Prompt: Would you print only the lines running from the one with "Task: Click the Canola contract name" to the final line of the data below, word for word and without pictures?

Information supplied:
++++++
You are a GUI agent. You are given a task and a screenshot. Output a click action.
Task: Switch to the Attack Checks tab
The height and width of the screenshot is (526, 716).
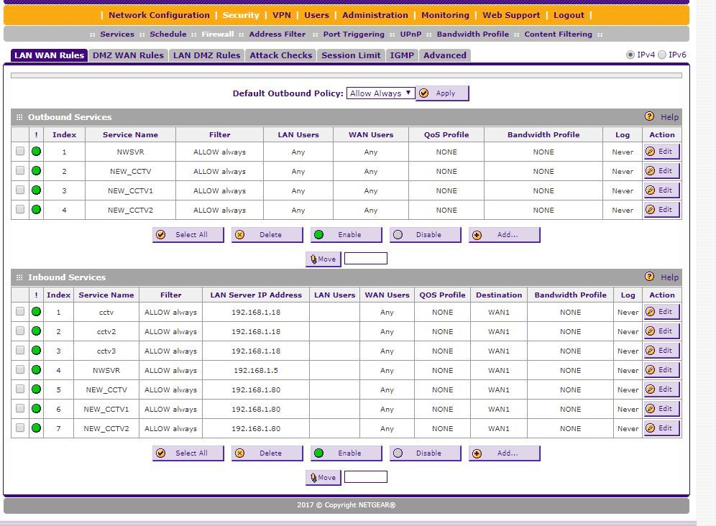click(280, 55)
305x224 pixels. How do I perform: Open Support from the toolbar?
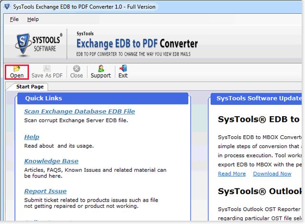click(101, 69)
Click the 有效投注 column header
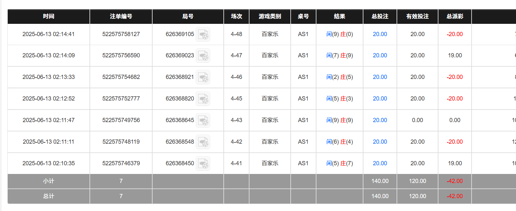The image size is (516, 211). [x=417, y=16]
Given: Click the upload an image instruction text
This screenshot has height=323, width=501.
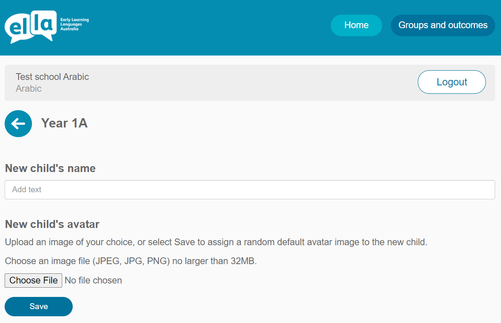Looking at the screenshot, I should tap(216, 242).
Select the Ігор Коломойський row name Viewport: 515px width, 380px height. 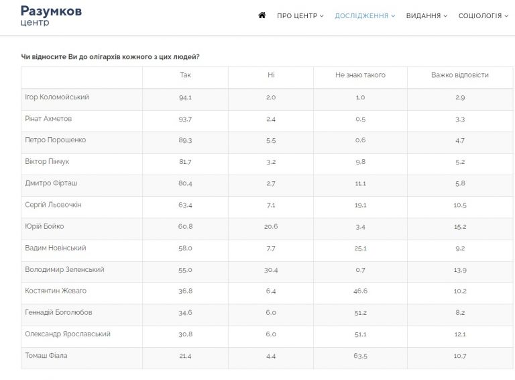click(x=57, y=97)
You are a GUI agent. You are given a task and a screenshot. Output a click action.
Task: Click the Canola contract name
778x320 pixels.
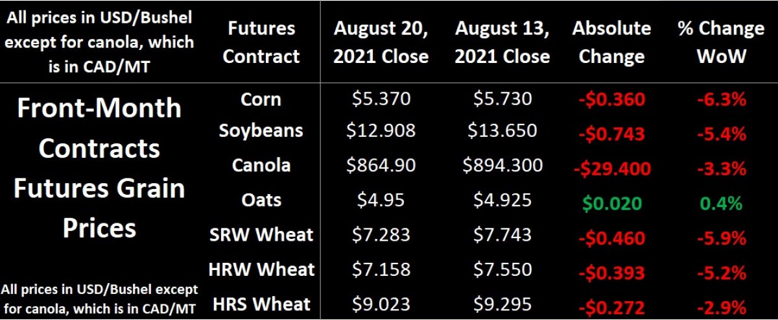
++++++
Task output:
Task: Click the Canola contract name
778x320 pixels.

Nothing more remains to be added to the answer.